# [Passage for review]
------------------------------------

About the Project
Applications are invited for a self-funded, 3 year full-time or 6 year part-time PhD project.
The work on this project will:
- A systematic literature review to identify the factors that influence and drive consumers’ marketplace emotion work.
- A mixed-method approach – including qualitative and quantitative methods - to understand how consumers’ work may effect change by brands, organisations and in the market.
- The identification of recommendations for practical approaches that can assist brands and organisations to better understand the power of consumers’ work, especially in social media.
- A potential interdisciplinary collaboration with different departments of the University of Portsmouth.
Through institutional work, individual and collective actors are able to create, maintain, or disrupt established practices in the marketplace. Especially in relation to contentious moral, emotional or values-based marketplace issues, consumers are increasingly able to put pressure on brands and organisations to change their practices, sometimes appropriating the goals of wider social movements in doing so (Lillqvist, Moisander & Firat, 2018, McCarthy & Glozer, 2021; Valor, Lloveras, & Papaoikonomou, 2021). Nevertheless, while consumers may work together towards desired change in the marketplace, they may require and expend significant emotional energy. This project will examine the mechanisms that enable consumers’ emotion work and explore the social justice marketplace contexts that moderate the efficacy of such work.
Markets are influenced by complex relational processes and interplay between market actors who may include brands, firms, consumers and other stakeholders. Emerging research highlights how collective desire for change by groups of actors can lead to disruption in the marketplace (Baker & Nenonen, 2020). There is already broad understanding in marketing of how factors like culture, economics or technology can bring about change in the marketplace. However, there is growing research interest in the market shaping mechanisms of other market groups, for example brands themselves, ethnic groups or lobbyists; and in the consumer actions that influence market change (Baker, Storbacka & Brodie, 2019).
While there is more pressure on organisations to strategically align their own market goals with the interests of multiple stakeholders (Hult, 2011), consumers are likewise increasingly concerned about the social, economic and environmental responsibilities of brands and corporations. Social media has allowed users to create their own public content, which can be used to challenge and respond to elites, leaders and organisations. Moreover, it can provide a channel for the amplification and organisation of consumer discontent with marketplace institutions (McCarthy & Glozer, 2021). As brands and organizations are called upon by stakeholders and consumers to be more responsible for the problems in society, more understanding is needed of how consumers may be able to influence and shape markets.
General admissions criteria
You'll need a good first degree from an internationally recognised university (minimum upper second class or equivalent, depending on your chosen course) or a Master’s degree in Marketing or a related area. In exceptional cases, we may consider equivalent professional experience and/or Qualifications. English language proficiency at a minimum of IELTS band 6.5 with no component score below 6.0.

------------------------------------

# [Raw data]
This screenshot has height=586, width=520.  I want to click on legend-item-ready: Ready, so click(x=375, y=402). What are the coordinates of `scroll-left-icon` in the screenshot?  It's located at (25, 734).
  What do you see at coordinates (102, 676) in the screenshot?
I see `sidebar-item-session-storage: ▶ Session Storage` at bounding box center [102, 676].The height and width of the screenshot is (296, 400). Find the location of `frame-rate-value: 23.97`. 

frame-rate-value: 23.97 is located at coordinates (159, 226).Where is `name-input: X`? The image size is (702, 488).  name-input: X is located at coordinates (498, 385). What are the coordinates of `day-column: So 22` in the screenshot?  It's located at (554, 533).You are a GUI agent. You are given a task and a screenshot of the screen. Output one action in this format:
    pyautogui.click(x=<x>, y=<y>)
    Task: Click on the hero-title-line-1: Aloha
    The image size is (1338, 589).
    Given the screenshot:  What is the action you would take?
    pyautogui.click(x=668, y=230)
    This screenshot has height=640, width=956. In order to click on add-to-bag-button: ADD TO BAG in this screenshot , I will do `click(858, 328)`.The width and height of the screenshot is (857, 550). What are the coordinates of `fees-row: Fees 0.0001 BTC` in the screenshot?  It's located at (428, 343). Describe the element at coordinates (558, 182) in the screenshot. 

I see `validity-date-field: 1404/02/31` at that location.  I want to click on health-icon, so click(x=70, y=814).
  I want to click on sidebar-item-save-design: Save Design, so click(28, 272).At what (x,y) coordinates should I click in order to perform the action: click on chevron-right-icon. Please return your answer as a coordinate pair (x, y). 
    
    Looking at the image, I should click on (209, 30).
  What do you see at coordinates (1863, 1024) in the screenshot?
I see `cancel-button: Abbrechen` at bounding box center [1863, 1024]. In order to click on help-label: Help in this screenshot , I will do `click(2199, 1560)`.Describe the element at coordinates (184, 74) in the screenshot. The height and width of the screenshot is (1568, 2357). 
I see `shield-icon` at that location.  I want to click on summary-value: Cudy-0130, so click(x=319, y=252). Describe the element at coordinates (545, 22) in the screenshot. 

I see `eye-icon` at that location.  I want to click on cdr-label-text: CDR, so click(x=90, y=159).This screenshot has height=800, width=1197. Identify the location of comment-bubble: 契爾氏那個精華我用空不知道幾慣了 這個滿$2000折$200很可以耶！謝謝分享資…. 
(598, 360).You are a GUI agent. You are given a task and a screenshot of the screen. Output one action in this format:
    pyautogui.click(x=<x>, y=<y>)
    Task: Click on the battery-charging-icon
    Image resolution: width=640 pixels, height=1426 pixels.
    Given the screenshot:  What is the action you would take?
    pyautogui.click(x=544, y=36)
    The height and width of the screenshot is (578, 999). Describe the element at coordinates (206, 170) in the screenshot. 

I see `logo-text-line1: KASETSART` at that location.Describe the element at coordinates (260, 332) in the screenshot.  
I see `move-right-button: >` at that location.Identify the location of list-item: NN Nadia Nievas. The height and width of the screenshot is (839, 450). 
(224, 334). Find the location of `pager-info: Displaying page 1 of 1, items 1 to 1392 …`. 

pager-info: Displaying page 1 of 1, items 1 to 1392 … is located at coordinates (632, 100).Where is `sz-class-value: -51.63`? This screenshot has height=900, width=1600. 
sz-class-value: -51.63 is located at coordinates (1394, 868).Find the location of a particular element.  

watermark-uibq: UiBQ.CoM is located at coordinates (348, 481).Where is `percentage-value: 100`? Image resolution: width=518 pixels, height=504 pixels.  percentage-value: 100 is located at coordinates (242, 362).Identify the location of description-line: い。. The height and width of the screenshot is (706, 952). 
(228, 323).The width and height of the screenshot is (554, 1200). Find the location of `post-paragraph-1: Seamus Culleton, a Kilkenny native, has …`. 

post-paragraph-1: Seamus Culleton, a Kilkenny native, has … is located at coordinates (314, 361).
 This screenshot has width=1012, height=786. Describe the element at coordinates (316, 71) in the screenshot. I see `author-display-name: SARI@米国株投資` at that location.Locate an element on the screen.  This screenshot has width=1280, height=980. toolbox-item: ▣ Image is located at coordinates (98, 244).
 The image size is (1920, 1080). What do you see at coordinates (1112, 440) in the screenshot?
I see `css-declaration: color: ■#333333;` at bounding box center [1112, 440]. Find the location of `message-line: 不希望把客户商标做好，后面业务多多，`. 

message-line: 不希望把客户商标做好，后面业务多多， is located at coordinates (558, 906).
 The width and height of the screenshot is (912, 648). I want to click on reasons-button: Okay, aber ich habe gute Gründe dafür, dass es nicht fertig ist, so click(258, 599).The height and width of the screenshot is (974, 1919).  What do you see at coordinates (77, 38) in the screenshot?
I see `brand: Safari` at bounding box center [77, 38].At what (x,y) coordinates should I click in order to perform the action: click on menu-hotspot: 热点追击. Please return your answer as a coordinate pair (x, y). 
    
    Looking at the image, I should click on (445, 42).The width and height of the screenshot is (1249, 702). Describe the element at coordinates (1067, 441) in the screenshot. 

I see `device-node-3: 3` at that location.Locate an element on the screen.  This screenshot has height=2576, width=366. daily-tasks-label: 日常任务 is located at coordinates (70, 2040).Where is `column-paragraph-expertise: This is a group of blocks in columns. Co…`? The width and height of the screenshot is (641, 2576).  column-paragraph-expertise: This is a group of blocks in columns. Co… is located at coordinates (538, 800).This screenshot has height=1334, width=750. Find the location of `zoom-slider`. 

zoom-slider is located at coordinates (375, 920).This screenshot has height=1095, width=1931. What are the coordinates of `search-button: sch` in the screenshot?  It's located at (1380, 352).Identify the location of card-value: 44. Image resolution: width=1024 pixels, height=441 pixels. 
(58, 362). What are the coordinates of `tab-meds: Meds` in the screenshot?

------------------------------------

# [Work request 1]
Answer the following questions using the project description.
(a) How many years does the part-time route of the PhD take?
(b) What is the minimum overall IELTS band required?
(c) Which university's departments are named as possible partners in an interdisciplinary collaboration?
# [Work request 2]
Revise the project description by rewriting the part that opens with the words "- The identification" and closes with "University of Portsmouth.", replacing "social media" with "online communities".

# [Task response 1]
(a) Six years.
(b) Band 6.5, with no component score below 6.0.
(c) The University of Portsmouth.

# [Task response 2]
- The identification of recommendations for practical approaches that can assist brands and organisations to better understand the power of consumers’ work, especially in online communities.
- A potential interdisciplinary collaboration with different departments of the University of Portsmouth.